La SDJ monte au créneau. Le mercredi 14 avril dernier, "Le Parisien" a mis en ligne une affaire de tapage nocturne dans un logement jouxtant celui de l'ancien chef de l'Etat Nicolas Sarkozy. Après le match du Paris Saint-Germain contre le Bayern Munich au parc des Princes, auquel il a assisté mardi, l'ex-président de la République est tombé nez à nez avec des fêtards bruyants. Alertée avant l'arrivée de l'ancien locataire de l'Elysée, la police a décompté une trentaine de participants.
Problème : l'article du "Parisien" a depuis été retiré du site du quotidien francilien. Cette décision a heurté la Société des journalistes du titre de presse qui a "condamné fermement cette dépublication" à travers un communiqué et a dénoncé "une pratique rarissime" et "d'autant plus incompréhensible que l'article initial avait fait l'objet d'un correctif peu avant 18h".
Retour sur les faits, présentés par la SDJ. L'article a été publié vers 14h30 et a été repris par plusieurs sites. La Société de journalistes a reconnu qu'il "comportait une erreur dans son titre" : "Celui-ci indiquait, à tort, que Nicolas Sarkozy avait de lui-même appelé la police pour se plaindre du bruit". "J'ai reçu vers 17h-17h30, un coup de fil du cabinet de Nicolas Sarkozy disant que tout était faux, de A à Z", a raconté Jean-Michel Salvator, directeur des rédactions du "Parisien/Aujourd'hui en France", à la SDJ jeudi lors d'une rencontre. Et d'ajouter aux journalistes : "Un ancien chef de l'Etat ne passe pas par le 17 pour ce genre de choses et il n'était d'ailleurs pas chez lui puisqu'il assistait au match du PSG".

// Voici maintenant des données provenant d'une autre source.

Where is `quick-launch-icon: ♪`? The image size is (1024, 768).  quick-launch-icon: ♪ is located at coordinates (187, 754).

Ainsi, le titre a été "modifié" et l'auteur de l'article a apporté "une précision", "sourcée de l'entourage de l'entourage de l'ex-chef de l'Etat, pour éclaircir ce point" : "L'article en lui-même, relatant les félicitations de Nicolas Sarkozy aux policiers alors qu'il rentrait chez lui, est resté inchangé car parfaitement conforme à la réalité des faits". Jean-Michel Salvator a d'ailleurs estimé que "l'incident était clos". "L'affaire aurait dû en rester là", a noté la SDJ.
Sauf que dans les heures qui ont suivi, la Société des journalistes du "Parisien" a découvert que l'article avait "purement et simplement disparu du site", "sans que son auteur principal n'en soit avisé". "J'ai eu des remontées disant que le journaliste reconnaissait que l'information était fausse, qu'il n'avait ni preuve, ni certitude et n'avait pas appelé le cabinet de Sarkozy. Je me suis dit que cet article était mal né, et que dans ces conditions, il valait mieux le retirer", a fait savoir Jean-Michel Salvator. Pourtant, auprès de la SDJ, l'auteur de l'article a affirmé n'être "jamais revenu sur l'exactitude de ses informations", "issues de quatre sources distinctes".

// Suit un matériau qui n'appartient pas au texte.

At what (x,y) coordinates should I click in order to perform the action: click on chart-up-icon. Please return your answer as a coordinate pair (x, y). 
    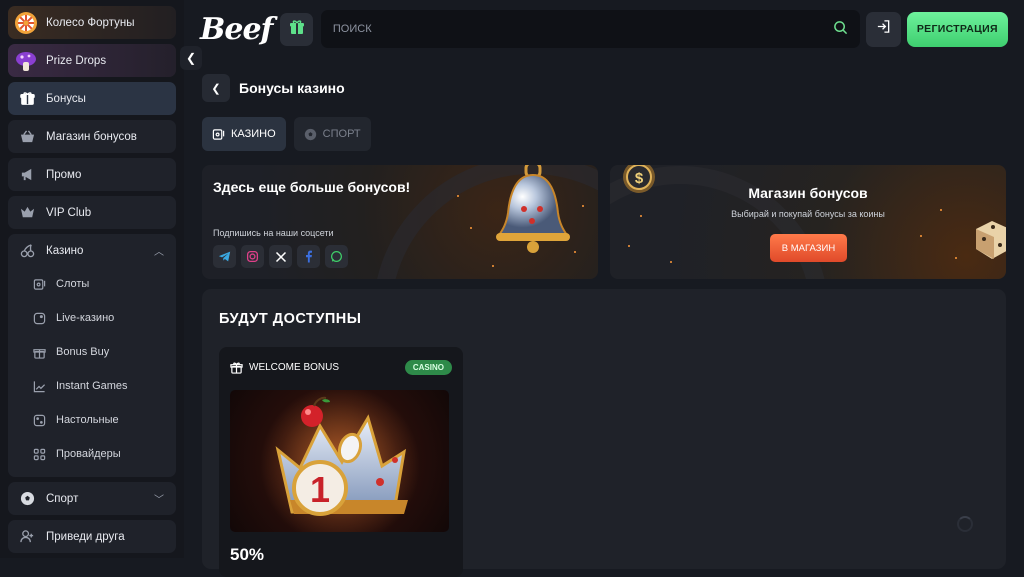
    Looking at the image, I should click on (39, 386).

"La SDJ condamne fermement cette dépublication. Elle ne se justifiait pas d'un point de vue éditorial. Elle est par ailleurs totalement inacceptable - et contre-productive - d'un point de vue formel. Supprimer un article est une pratique dangereuse. Elle introduit une rupture dans la relation de confiance qui nous lie avec nos lecteurs : comment peuvent-ils comprendre cette suppression subite ?", a déclaré la SDJ dans son communiqué.
De son côté, Jean-Michel Salvator a réagi : "Je ne veux pas écraser la craie. C'est un incident regrettable. Il y a eu dysfonctionnement mais c'est un papier minime qui n'a pas d'enjeu autre que l'audience. Je prends la responsabilité de cette décision". Face à ces propos, la SDJ a demandé que "ce genre d'incident ne reproduise plus" et "que la pratique de l'Edit, déjà utilisée à plusieurs reprises par le passé, soit systématisée".
Ce n'est pas la première fois que les journalistes du "Parisien" se retournent contre leur patron. Début mars dernier, la Société des journalistes, les organisations syndicales et le "collectif des femmes du 'Parisien'" s'étaient agacés après la publication d'un édito défendant Nicolas Sarkozy et donnant son opinion sur une décision de justice. Même gronde en 2020 quand Rémy Dessarts, directeur délégué des rédactions, avait tenu des propos sinophobes dans un éditorial. Il avait alors été soutenu par Jean-Michel Salvator qui avait plaidé le "malentendu" à l'époque.